BORN 1688: DIED 1744.

(From the Guardian and Poems.)

RECEIPT TO MAKE AN EPIC POEM.
"I will teach to write,

Tell what the duty of a poet is,
Wherein his wealth and ornament consist,
And how he may be formed, and how improved."

-Roscommon.

It is no small pleasure to me, who am zealous in the interests of learning, to think I may have the honour of leading the town into a very new and uncommon road of criticism. As that kind of literature is at present carried on, it consists only in a knowledge of mechanic rules which contribute to the structure of different sorts of poetry; as the receipts of good housewives do to the making puddings of flour, oranges, plums, or any other ingredients. It would, methinks, make these my instructions more easily intelligible to ordinary readers, if I discoursed of these matters in the style in which ladies learned in economics, dictate to their pupils for the improvement of the kitchen and larder.

I shall begin with epic poetry, because the critics agree it is the greatest work human nature is capable of. I know the French have already laid down many mechanical rules for compositions of this sort, but at the same time they cut off almost all undertakers from the

possibility of ever performing them; for the first qualification they unanimously require in a poet, is a genius. I shall here endeavour (for the benefit of my countrymen) to make it manifest, that epic poems may be made "without a genius," nay, without learning, or much reading. This must necessarily be of great use to all those poets who confess they never read, and of whom the world is convinced they never learn. What Molière observes of making a dinner, that any man can do it with money, and if a professed cook cannot without, he has his art for nothing; the same may be said of making a poem, it is easily brought about by him that has a genius, but the skill lies in doing it without one. In pursuance of this end, I shall present the reader with a plain and certain recipe, by which even sonneteers and ladies may be qualified for this grand performance.

I know it will be objected, that one of the chief qualifications of an epic poet, is to be knowing in all arts and sciences. But this ought not to discourage those that have no learning, as long as indexes and dictionaries may be had, which are the compendium of all knowledge. Besides, since it is an established rule that none of the terms those arts and sciences are to be made use of, one may venture to affirm, our poet cannot impertinently offend in this

point. The learning which will be more particularly necessary to him, is the ancient geography of towns, mountains, and rivers: for this let him take Cluverius, value fourpence.

§ **DATA EXCERPTS**
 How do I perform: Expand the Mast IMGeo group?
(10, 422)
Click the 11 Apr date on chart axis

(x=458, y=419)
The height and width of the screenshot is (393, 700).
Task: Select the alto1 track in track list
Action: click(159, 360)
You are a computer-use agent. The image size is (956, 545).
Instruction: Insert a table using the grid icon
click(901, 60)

---

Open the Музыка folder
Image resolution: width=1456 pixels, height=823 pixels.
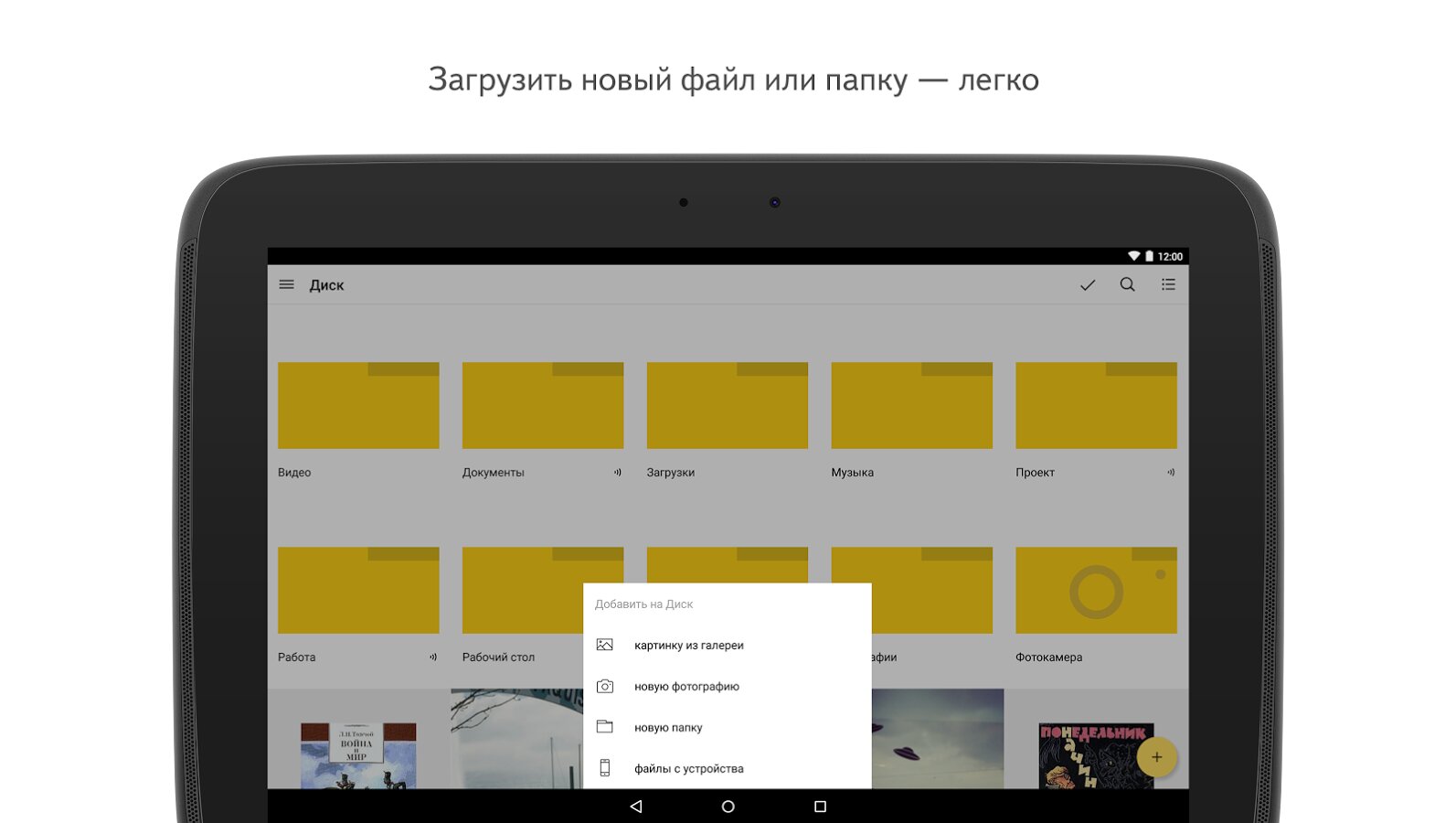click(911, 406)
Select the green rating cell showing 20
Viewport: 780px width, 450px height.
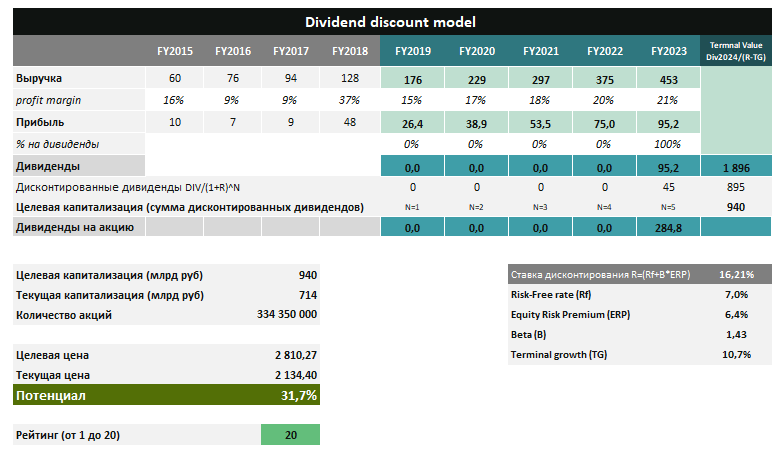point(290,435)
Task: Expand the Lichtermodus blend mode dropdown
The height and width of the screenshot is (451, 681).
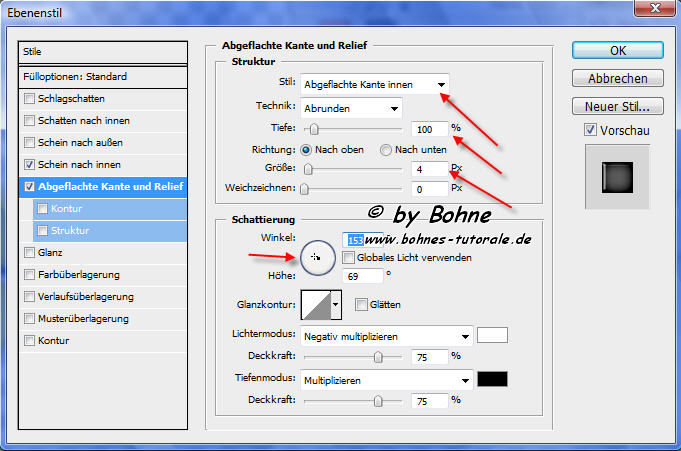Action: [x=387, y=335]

§ **PROBLEM STATEMENT**
Translate this sentence from the text about making an epic poem into Spanish: "I shall begin with epic poetry, because the critics agree it is the greatest work human nature is capable of." The lines above were taken from a different source than the text.

§ **EXPECTED OUTPUT**
Comenzaré con la poesía épica, porque los críticos coinciden en que es la obra más grande de la que es capaz la naturaleza humana.